◆ Task description:
Among the entries below, tally the lines that include "agent", and give the number alone.
[Records]
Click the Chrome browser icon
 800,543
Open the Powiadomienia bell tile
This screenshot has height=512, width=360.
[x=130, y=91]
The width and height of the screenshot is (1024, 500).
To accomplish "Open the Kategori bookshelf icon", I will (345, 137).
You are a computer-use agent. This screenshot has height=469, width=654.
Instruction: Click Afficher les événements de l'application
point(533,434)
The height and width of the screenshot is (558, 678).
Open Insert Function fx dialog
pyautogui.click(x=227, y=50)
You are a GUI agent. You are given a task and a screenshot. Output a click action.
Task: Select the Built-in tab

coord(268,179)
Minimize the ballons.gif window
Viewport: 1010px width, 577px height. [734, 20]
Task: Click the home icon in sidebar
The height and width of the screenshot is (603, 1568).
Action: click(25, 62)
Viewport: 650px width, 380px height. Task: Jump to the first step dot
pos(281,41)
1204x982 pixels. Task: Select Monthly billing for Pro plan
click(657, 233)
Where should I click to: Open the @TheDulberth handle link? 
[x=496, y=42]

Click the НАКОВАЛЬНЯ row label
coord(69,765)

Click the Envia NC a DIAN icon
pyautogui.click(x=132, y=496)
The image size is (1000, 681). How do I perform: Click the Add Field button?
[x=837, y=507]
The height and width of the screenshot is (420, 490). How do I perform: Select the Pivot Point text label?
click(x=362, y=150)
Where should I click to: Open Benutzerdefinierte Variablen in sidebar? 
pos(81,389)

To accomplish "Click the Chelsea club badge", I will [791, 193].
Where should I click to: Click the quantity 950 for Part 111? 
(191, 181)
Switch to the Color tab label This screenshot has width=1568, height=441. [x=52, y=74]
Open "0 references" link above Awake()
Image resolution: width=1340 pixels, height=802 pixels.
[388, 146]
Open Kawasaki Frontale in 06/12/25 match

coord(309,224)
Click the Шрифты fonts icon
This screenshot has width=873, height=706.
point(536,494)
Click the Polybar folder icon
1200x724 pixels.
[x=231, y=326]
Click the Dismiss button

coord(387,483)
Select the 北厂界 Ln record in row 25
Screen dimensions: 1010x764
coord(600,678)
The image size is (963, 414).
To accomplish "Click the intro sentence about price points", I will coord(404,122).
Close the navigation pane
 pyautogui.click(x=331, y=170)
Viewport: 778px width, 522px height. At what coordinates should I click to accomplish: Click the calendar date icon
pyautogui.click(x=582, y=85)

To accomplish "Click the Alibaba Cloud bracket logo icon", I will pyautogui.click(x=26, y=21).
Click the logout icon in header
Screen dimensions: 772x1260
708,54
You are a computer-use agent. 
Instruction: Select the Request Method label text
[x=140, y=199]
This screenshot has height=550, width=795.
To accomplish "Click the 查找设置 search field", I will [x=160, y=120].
[/Records]
◆ Task solution:
3